N’ayant plus à rien dire d’après cette dernière analyse, les « milieux intellectuels » n’acceptent pas pour autant d’être largués. D’illustres représentants desdits milieux se prêtent depuis peu au « streep-tease politique » pour exister, multipliant, à travers des tribunes bâclées et des entretiens laborieux avec les journalistes, les petites phrases destinées à chauffer à blanc les jeunes inconditionnels des opposants dits radicaux. Il s’agit des intellectuels arides dont les pulsions putschistes ont considérablement appauvri la pensée et percuté le débat démocratique à travers un parti pris ne s’appuyant sur aucune enquête crédible de nature politique, sociale ou économique.

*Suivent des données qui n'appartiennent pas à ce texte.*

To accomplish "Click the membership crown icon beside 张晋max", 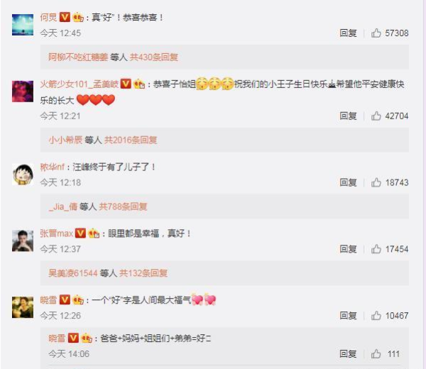I will 94,233.
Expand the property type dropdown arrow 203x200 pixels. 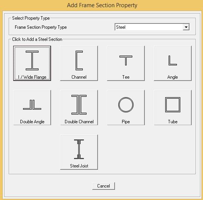coord(186,27)
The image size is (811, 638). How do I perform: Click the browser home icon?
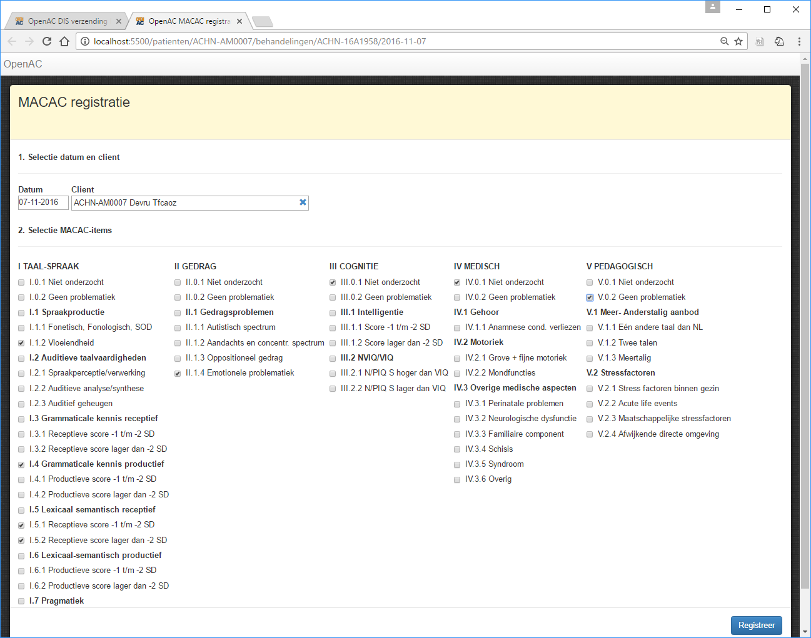click(64, 41)
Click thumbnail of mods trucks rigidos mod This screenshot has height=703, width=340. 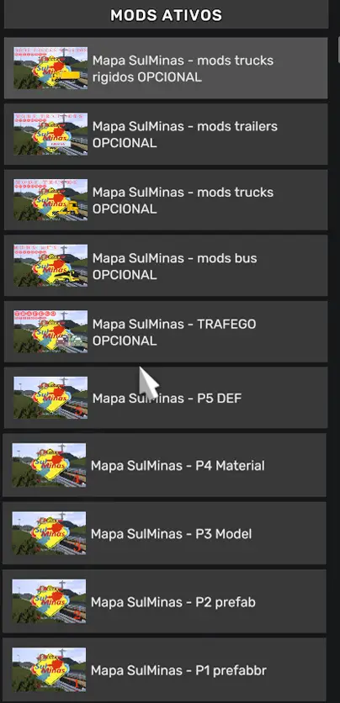point(50,68)
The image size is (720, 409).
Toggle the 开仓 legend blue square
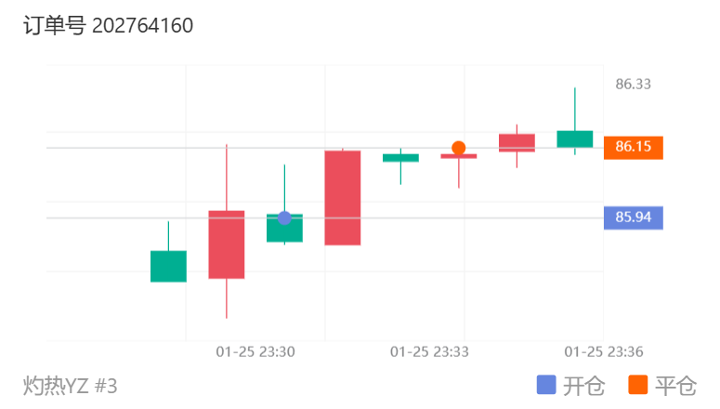point(546,385)
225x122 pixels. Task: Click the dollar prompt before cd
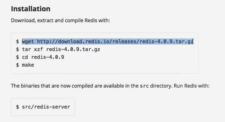coord(18,57)
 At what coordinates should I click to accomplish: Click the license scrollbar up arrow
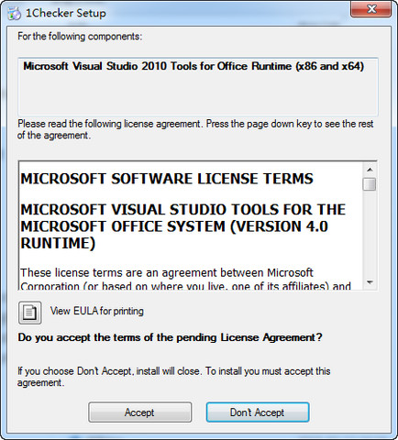pos(370,170)
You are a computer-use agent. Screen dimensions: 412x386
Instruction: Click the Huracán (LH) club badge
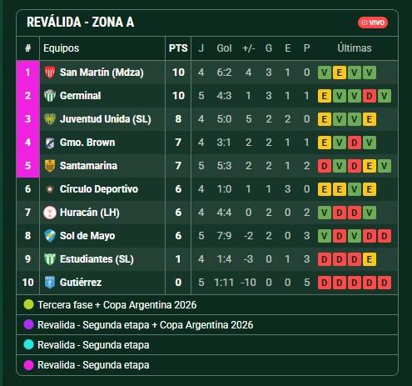tap(50, 213)
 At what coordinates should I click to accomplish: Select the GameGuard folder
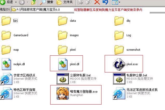coord(15,35)
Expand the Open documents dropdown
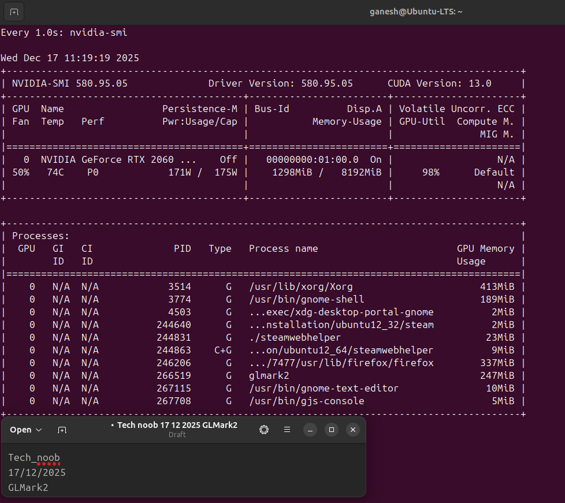 coord(26,430)
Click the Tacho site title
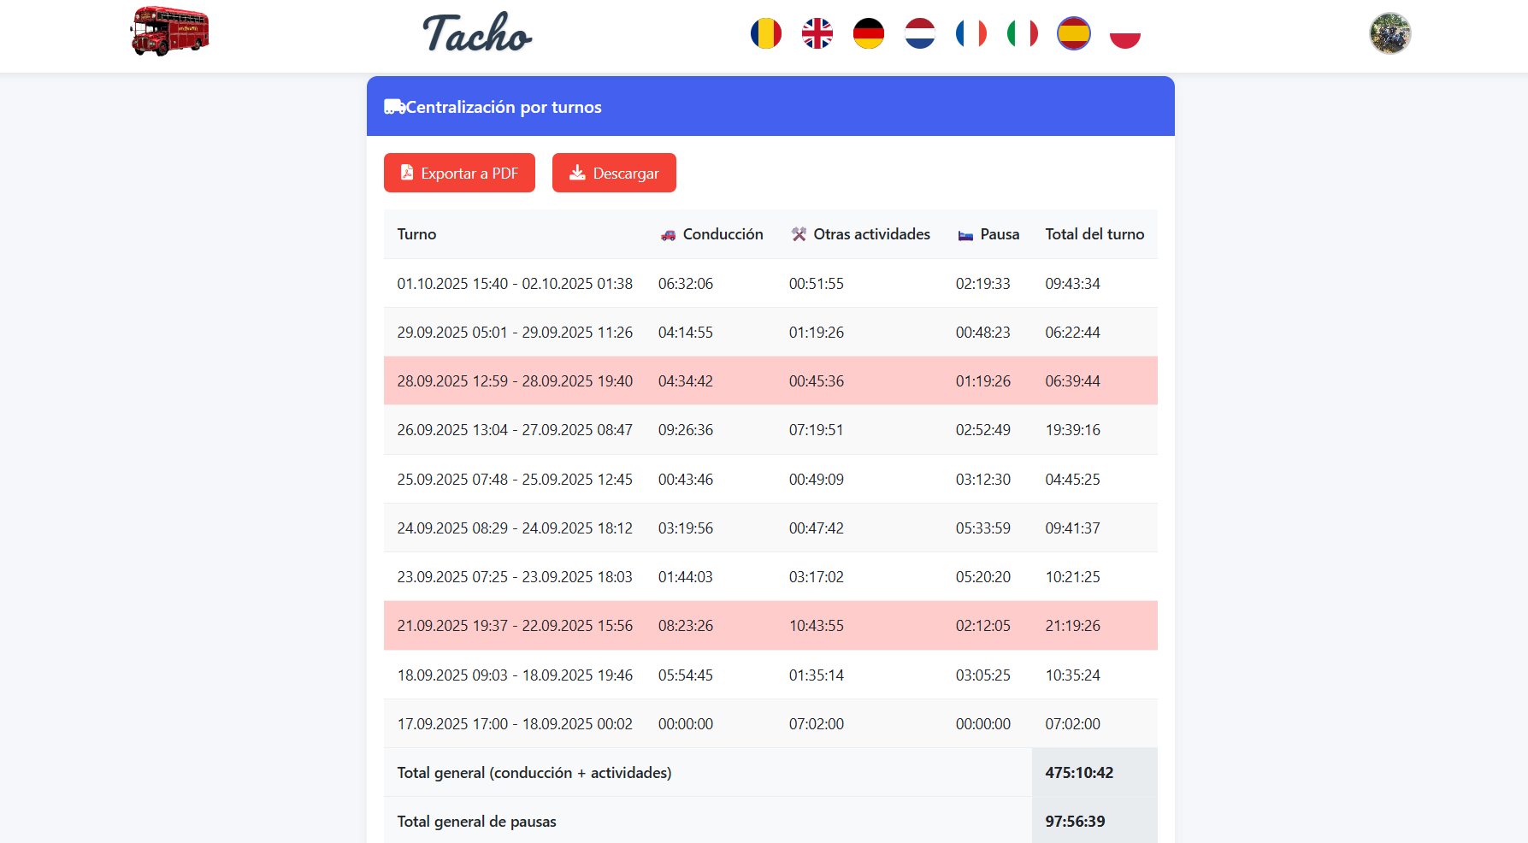 click(477, 33)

Cette brève chronique comporte deux parties. La première est une tentative de réhabilitation, par l’exemple, du débat démocratique en proie aux pulsions putschistes. La seconde est, elle, un effort de réhabilitation de l’État (rationnel) face aux défis intellectuel et politique du jihadisme - appendice du terrorisme international -  en Afrique de l’Ouest. Comme le montrent les deux parties, les intellectuels arides ne sont pas plus convaincants quand ils agissent seuls ou quand il se regroupent pour, à titre d’exemple, dénoncer « la toute-puissance du spirituel sur le temporel » ou pour défendre le droit qu’ils disent enseigner depuis de nombreuses années, oubliant les rides qu’imposent le temps et l’espace à tous les savoirs. La plus persistante de ces rides est celle laissée par les émeutes et/ou le terrorisme contre lequel l’esprit fécond doit trouver l’indispensable antiterrorisme rationnel susceptible de réparer durablement un monde gravement percuté en gagnant le débat d’idées à la bonne organisation duquel sont conviés, l’audiovisuel public compris, les médias.